Friday, June 20, 2008

7.14 Sub Rosa

Rating: 2

The Enterprise visits Caldos, a world terraformed in the likeness of the Scottish highlands, to attend the memorial service of Beverly Crusher’s grandmother. A mysterious man leaves a red camilla on her grave, and it is later revealed that he was her lover. He is a ‘ghost’, a lover to a long succession of women in Crusher’s family, able to take corporeal form from time to time, and dependent on the flame from a special heirloom candle, passed down from generation to generation.

Comments

This episode was written by Brannan Braga, from a story by Jeri Taylor, and is directed by Jonathan Frakes.

Unfortunately, after the dismal failures of every other Trek episode featuring Irish or Scottish charicatures (for example, the NextGen episode Up the Long Ladder, or the VOY episode spirit folk, I got the creeps early on when a character started spouting off in a supposed Scottish accent.

One of the gravestones in the cemetary bears the name ‘McFly’, which could be a tribute to the Back to the Future movie trilogy.

Nits

Beverly asks Troi to accompany her to the house, and Troi agrees. Together, they walk out of scene. In the next scene, as Picard talks to the governor, Troi appears in the background, talking to a villager. Did she change her mind?

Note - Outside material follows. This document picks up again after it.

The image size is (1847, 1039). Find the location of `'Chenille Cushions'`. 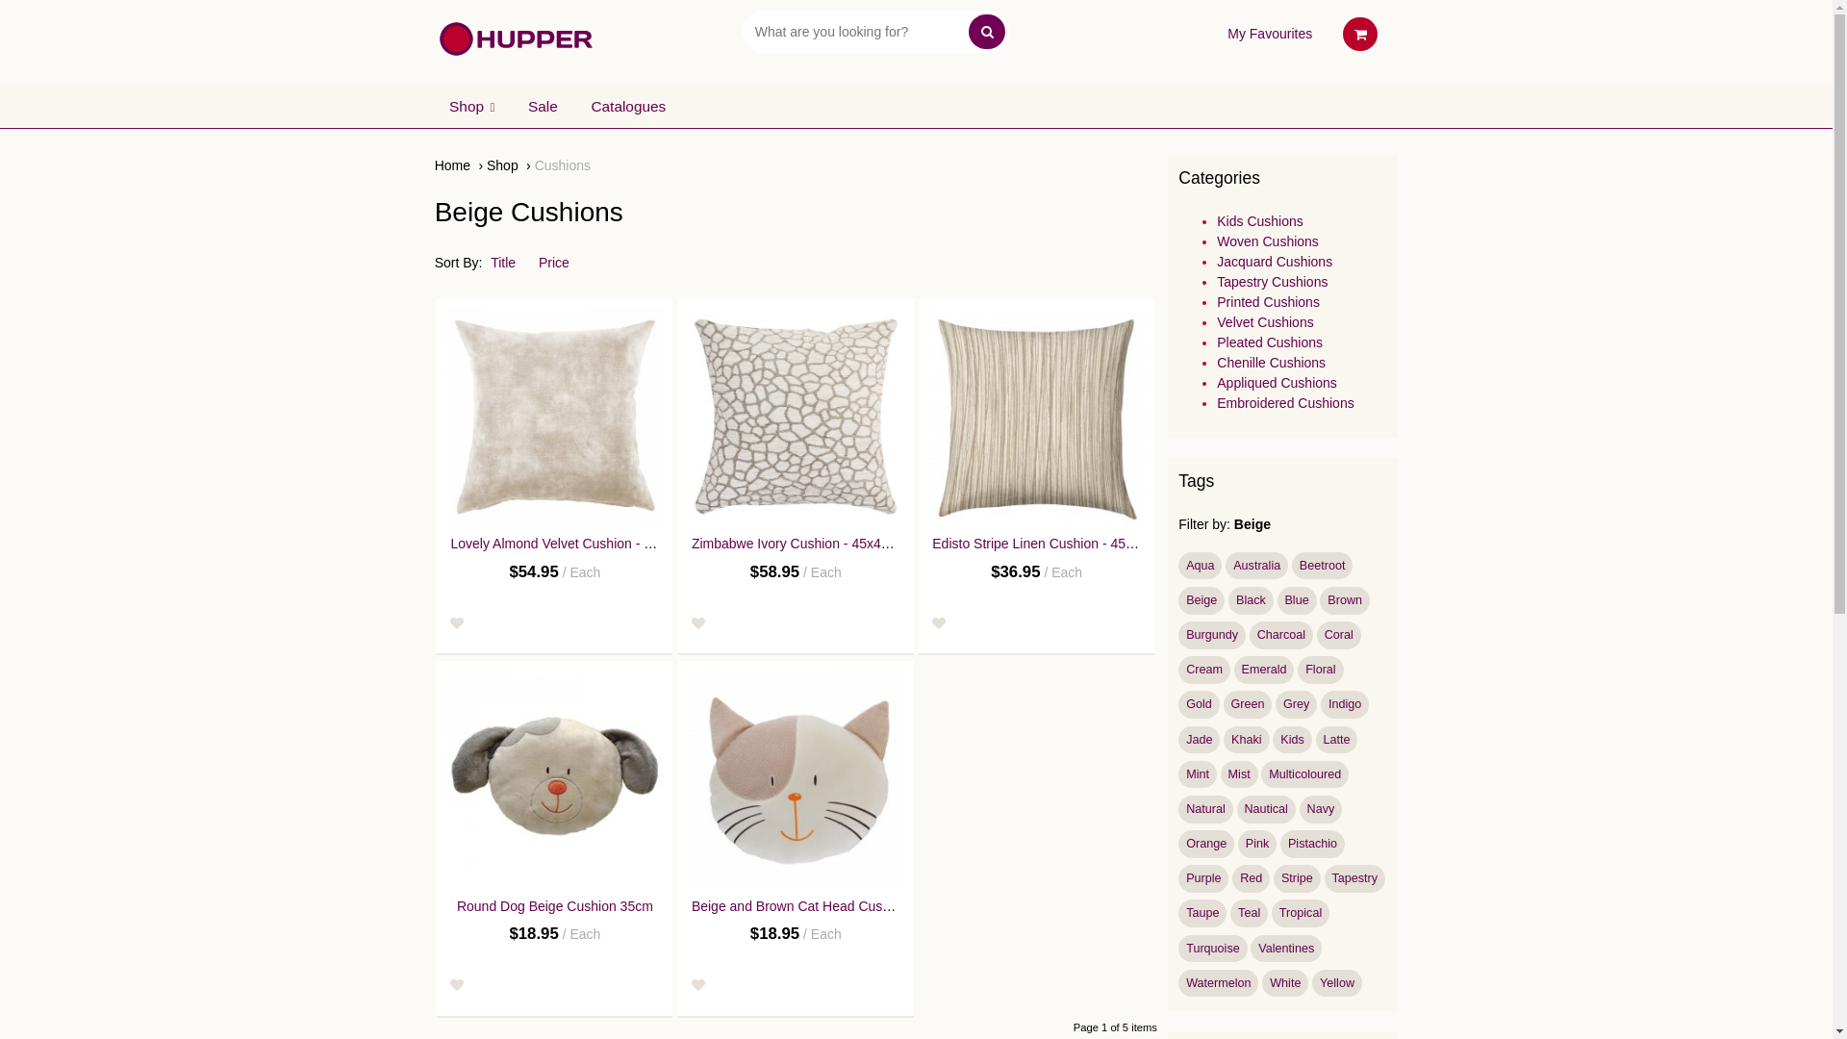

Early on in the piece, a man who knew Crusher’s grandmother and appeared to have some knowledge of what befell her bursts into the house without knocking and, when confronted by Crusher, proceeds to aggressively yell at her that she should douse the candle. Of course, faced with this assault, Crusher kicks him out. If he really wanted to share some knowledge, why would he take such an adversarial approach? Why not attempt to make friends first, then sit down and in calmer tones, impart his knowledge? I know why: because he is following the goofy script, and it would be a short show if he didn’t!

Memorable Moments

•    Crusher’s weird solo sex scenes

Quotable Quotes

"I’m not seeing anybody. I met someone, that’s all."